Hemos de entender las pensiones como un elemento más de justicia social, de reconocimiento a quienes construyeron la sociedad y como un reparto de riqueza. No se trata tanto de repartir trabajo como de repartir riqueza, es ahí donde debemos incidir. No debe ser tan importante cuánto se cotizó en un pasado si no la dignidad de la vida presente y esta no puede basarse en la mayor o menor suerte o en el nivel de justicia o injusticia que han soportado las personas en el pasado. Las pensiones deben ser entendidas como un elemento de reparto de la riqueza, de justicia que, como tal, estar garantizado. Este punto de vista puede exigir cambios en nuestras percepciones personales;por ejemplo, no tengo derecho a más pensión por haber cotizado más, el primer paso es la garantía de la dignidad de la vida presente, y puede ocurrir que quien menos tiene más necesite.
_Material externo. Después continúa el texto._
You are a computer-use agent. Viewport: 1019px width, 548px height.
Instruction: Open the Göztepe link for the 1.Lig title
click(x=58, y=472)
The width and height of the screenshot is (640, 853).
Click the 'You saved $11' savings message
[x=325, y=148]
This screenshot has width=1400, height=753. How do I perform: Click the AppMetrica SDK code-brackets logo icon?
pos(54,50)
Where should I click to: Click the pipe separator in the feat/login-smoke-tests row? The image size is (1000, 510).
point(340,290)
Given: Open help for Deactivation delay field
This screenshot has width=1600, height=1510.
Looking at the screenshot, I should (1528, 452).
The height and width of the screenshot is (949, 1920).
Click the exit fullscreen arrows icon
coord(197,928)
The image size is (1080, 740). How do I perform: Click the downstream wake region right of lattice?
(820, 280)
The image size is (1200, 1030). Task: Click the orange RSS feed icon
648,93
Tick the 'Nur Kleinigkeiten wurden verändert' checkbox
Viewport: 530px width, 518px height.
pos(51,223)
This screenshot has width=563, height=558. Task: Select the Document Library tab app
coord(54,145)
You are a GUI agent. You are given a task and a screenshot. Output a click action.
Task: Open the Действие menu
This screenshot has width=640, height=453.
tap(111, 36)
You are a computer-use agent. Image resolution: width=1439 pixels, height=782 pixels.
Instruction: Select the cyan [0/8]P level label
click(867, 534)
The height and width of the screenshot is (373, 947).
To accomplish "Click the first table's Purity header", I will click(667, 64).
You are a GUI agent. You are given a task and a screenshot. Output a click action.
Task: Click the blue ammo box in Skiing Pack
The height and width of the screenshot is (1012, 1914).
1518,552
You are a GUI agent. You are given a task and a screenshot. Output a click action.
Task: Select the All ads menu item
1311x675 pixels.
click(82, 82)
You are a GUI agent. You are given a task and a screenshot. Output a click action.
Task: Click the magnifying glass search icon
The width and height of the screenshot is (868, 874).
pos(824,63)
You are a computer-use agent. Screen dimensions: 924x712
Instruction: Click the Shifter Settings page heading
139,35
Pero también exige un cambio sustancial en la consideración de qué ingresos debe garantizar el sistema de pensiones y ahí entran en juego los beneficios empresariales y las aportaciones de las rentas el capital.

Desde este punto de vista, nos encontramos ante una cuestión que interpela todos los ámbitos de responsabilidad institucional. Reclamamos gestionar desde Euskal Herria nuestras pensiones, (tal como se estableció hace cuarenta años en el Estatuto de Gernika y en el Estatuto de Nafarroa, pero el Estado ha incumplido esas previsiones legales, poniéndoe también en evidencia la falta de resortes del actual sistema autonómico, pues el Estado no cumple y no hay manera de obligar a que lo haga. Pero no debemos de perder de vista que una gestión mimética de lo que hace la derecha en el Estado tampoco garantizará su viabilidad. Hasta que consigamos la transferencia, desde todos los ámbitos podemos hacer algo. Existen propuestas sobre el complemento de las pensiones vía presupuestos. Los pensionistas piden una pensión mínima de 1.080 euros. Este puede ser también el límite que adoptemos en los ayuntamientos, por ejemplo, para poder acceder a ayudas, a bonificaciones en las tasas de basura y alcantarillado. La lucha de las pensiones es una lucha por el reparto de la riqueza, aquí tenemos mucho trabajo por hacer. En la calle y en todas las instituciones.